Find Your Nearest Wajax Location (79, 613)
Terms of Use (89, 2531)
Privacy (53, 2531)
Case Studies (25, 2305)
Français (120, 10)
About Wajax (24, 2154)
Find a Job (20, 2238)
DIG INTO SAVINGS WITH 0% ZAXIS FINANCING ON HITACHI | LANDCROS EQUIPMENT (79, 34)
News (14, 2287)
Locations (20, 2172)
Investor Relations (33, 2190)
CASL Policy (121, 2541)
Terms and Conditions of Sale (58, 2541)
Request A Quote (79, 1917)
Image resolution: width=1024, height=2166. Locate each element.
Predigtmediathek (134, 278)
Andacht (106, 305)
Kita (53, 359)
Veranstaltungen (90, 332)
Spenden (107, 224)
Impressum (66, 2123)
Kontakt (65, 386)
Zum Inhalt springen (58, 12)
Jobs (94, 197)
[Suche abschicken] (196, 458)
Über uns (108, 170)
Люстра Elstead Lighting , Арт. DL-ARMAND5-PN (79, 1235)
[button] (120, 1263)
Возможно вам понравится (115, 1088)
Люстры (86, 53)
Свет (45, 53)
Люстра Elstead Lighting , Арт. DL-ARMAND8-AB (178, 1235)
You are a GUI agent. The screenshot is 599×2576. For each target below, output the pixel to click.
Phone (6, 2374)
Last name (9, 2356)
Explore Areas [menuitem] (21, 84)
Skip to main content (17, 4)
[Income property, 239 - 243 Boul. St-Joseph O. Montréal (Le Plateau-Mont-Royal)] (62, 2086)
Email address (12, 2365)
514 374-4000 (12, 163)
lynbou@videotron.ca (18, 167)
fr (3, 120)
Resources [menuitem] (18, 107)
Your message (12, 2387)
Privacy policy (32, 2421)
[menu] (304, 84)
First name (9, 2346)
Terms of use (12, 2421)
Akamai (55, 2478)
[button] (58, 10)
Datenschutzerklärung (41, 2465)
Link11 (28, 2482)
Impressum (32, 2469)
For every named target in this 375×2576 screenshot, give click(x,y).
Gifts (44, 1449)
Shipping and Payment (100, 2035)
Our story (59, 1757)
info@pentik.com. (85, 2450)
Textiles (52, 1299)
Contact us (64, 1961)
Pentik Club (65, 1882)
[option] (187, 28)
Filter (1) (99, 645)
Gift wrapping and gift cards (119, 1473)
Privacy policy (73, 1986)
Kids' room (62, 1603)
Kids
------------------------
Activity: Give back each entry exactly as it was written.

Your response:
Find Your Nearest Wajax Location (79, 613)
Terms of Use (89, 2531)
Privacy (53, 2531)
Case Studies (25, 2305)
Français (120, 10)
About Wajax (24, 2154)
Find a Job (20, 2238)
DIG INTO SAVINGS WITH 0% ZAXIS FINANCING ON HITACHI | LANDCROS EQUIPMENT (79, 34)
News (14, 2287)
Locations (20, 2172)
Investor Relations (33, 2190)
CASL Policy (121, 2541)
Terms and Conditions of Sale (58, 2541)
Request A Quote (79, 1917)
Image resolution: width=1024, height=2166. Locate each element.
Predigtmediathek (134, 278)
Andacht (106, 305)
Kita (53, 359)
Veranstaltungen (90, 332)
Spenden (107, 224)
Impressum (66, 2123)
Kontakt (65, 386)
Zum Inhalt springen (58, 12)
Jobs (94, 197)
[Suche abschicken] (196, 458)
Über uns (108, 170)
Люстра Elstead Lighting , Арт. DL-ARMAND5-PN (79, 1235)
[button] (120, 1263)
Возможно вам понравится (115, 1088)
Люстры (86, 53)
Свет (45, 53)
Люстра Elstead Lighting , Арт. DL-ARMAND8-AB (178, 1235)
You are a GUI agent. The screenshot is 599×2576. For each target below, output the pixel to click.
Phone (6, 2374)
Last name (9, 2356)
Explore Areas [menuitem] (21, 84)
Skip to main content (17, 4)
[Income property, 239 - 243 Boul. St-Joseph O. Montréal (Le Plateau-Mont-Royal)] (62, 2086)
Email address (12, 2365)
514 374-4000 (12, 163)
lynbou@videotron.ca (18, 167)
fr (3, 120)
Resources [menuitem] (18, 107)
Your message (12, 2387)
Privacy policy (32, 2421)
[menu] (304, 84)
First name (9, 2346)
Terms of use (12, 2421)
Akamai (55, 2478)
[button] (58, 10)
Datenschutzerklärung (41, 2465)
Link11 (28, 2482)
Impressum (32, 2469)
For every named target in this 375×2576 screenshot, give click(x,y).
Gifts (44, 1449)
Shipping and Payment (100, 2035)
Our story (59, 1757)
info@pentik.com. (85, 2450)
Textiles (52, 1299)
Contact us (64, 1961)
Pentik Club (65, 1882)
[option] (187, 28)
Filter (1) (99, 645)
Gift wrapping and gift cards (119, 1473)
Privacy policy (73, 1986)
Kids' room (62, 1603)
Kids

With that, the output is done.